Sympathy, and the Inverse Square law

Posted: November 13, 2015 in Rant

I recently bumped to an old friend and discovered she was recovering from having a brain tumour removed. I didn’t know about until I saw her, and one of our friends, who’d also not seen her in a while asked why she hadn’t put anything on Facebook. Her reply made perfect sense to me.

She didn’t want lots of people giving faux sympathy.

She knew that her condition would attract lots of people sending messages, publicly, saying how sorry they were, etc., yet in reality, only a few would be genuine in their support, offering their time to help her through. 

Whenever there’s a tragedy, you’ll see certain celebrities sending messages of support, sat in their comfy homes, because it’s an easy way for them to look good.

And the same affliction affects many of those on social media.

If somebody has some tragedy, there will always be those who will (publicly) post messages saying how sorry they feel, and if they can do anything… But they don’t really mean it. They say it to (a) make themselves look good, and (b) make them feel good about themselves, that they may actually be a nice person.

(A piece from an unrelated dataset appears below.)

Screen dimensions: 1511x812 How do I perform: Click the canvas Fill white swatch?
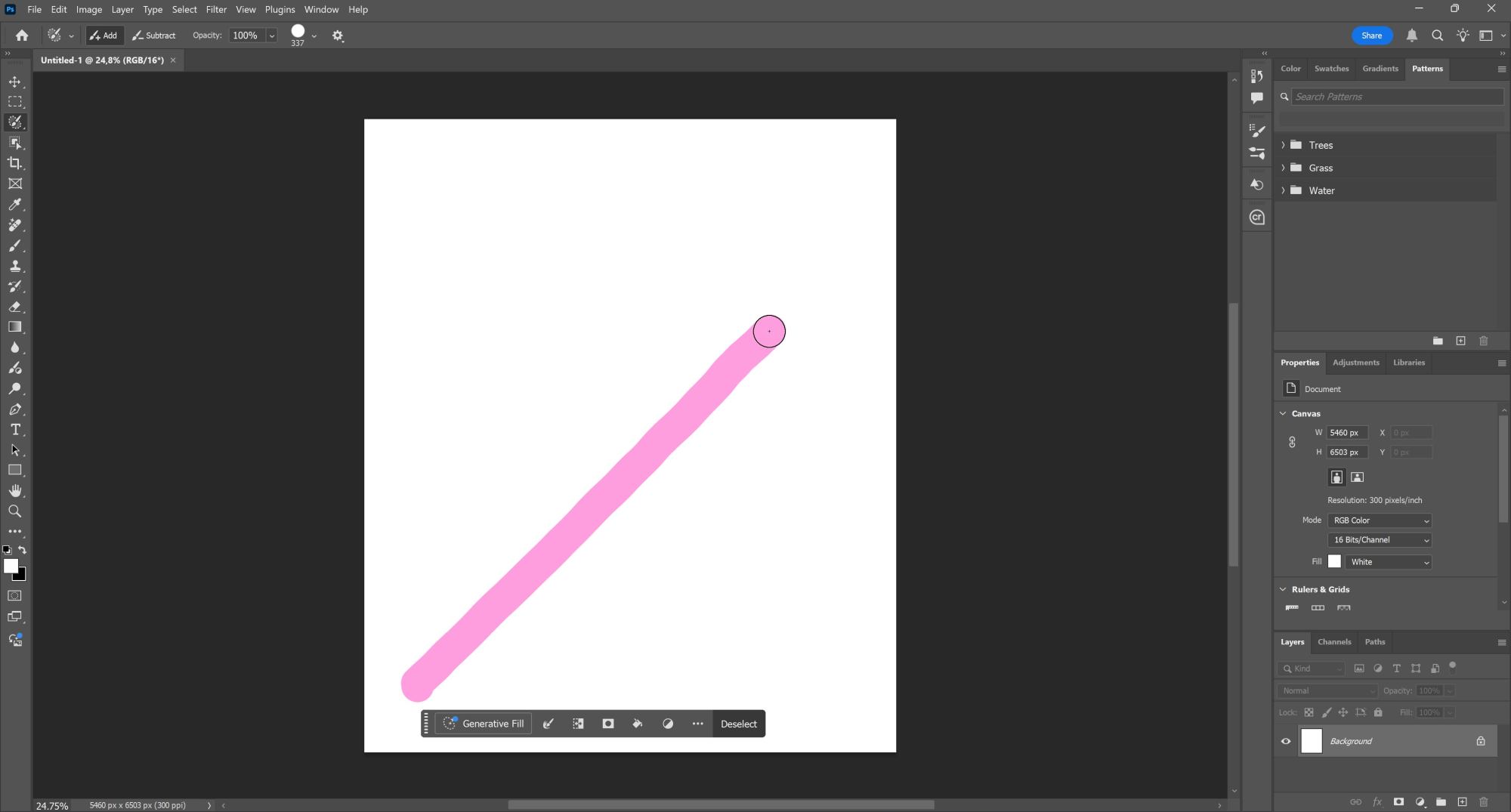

Someone asked me earlier if there were really that many fakes out there.

I am afraid so,

I have, on many occasions, put myself out to help someone. I’ve taken time out to talk to people who just needed someone to talk to, whether it be in the middle of my working day, or in the middle of the night. I have only ever refused once (so far), and that was partly because I was so ill I could not have possibly had a positive effect on the person who needed to talk, and partly because it wouldn’t have done me any good either. That may sound selfish, but how can I help someone else to be in a good place when I am not myself?

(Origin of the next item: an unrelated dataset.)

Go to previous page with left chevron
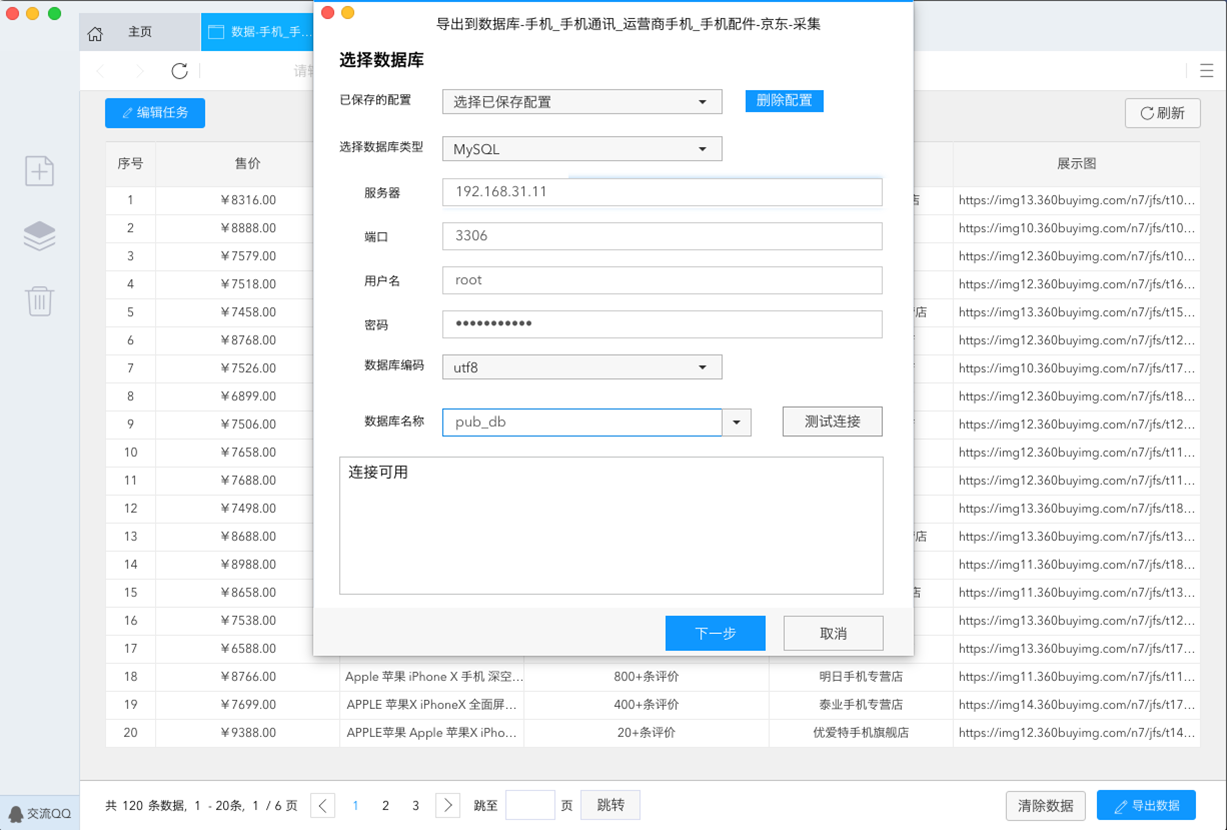This screenshot has height=830, width=1227. 322,805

However what is a little disheartening is the number of people who I’ve trusted with my time and friendship who’ve actually returned the favour at some point – to give a little time for me if I need it.

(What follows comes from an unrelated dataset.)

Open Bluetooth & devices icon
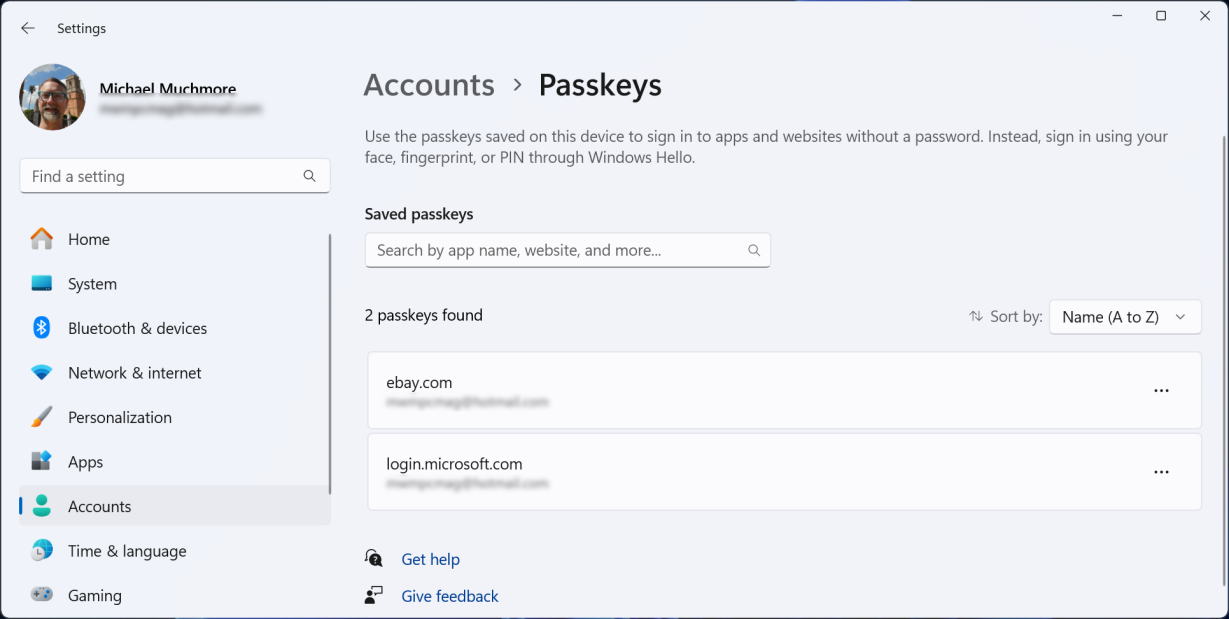Screen dimensions: 1229x619 click(x=41, y=328)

Even though I’ve been bitten several times and trusted someone unworthy of my trust, I still don’t have an easy way to determine who will be a true friend, and who will be a transient friend.

However, on the whole I would say that the more noisily, or publicly, someone tweets their sympathetic noises to someone in distress, the less likely they are to actually do anything, in something akin to an inverse square relationship.

After all, if someone wants to pass on their thoughts and support to someone having a hard time, they would do it them personally and not publicly.

I am very grateful to those lovely people who have put up with my ranting the past few days. Thank you for being there for me when I needed it.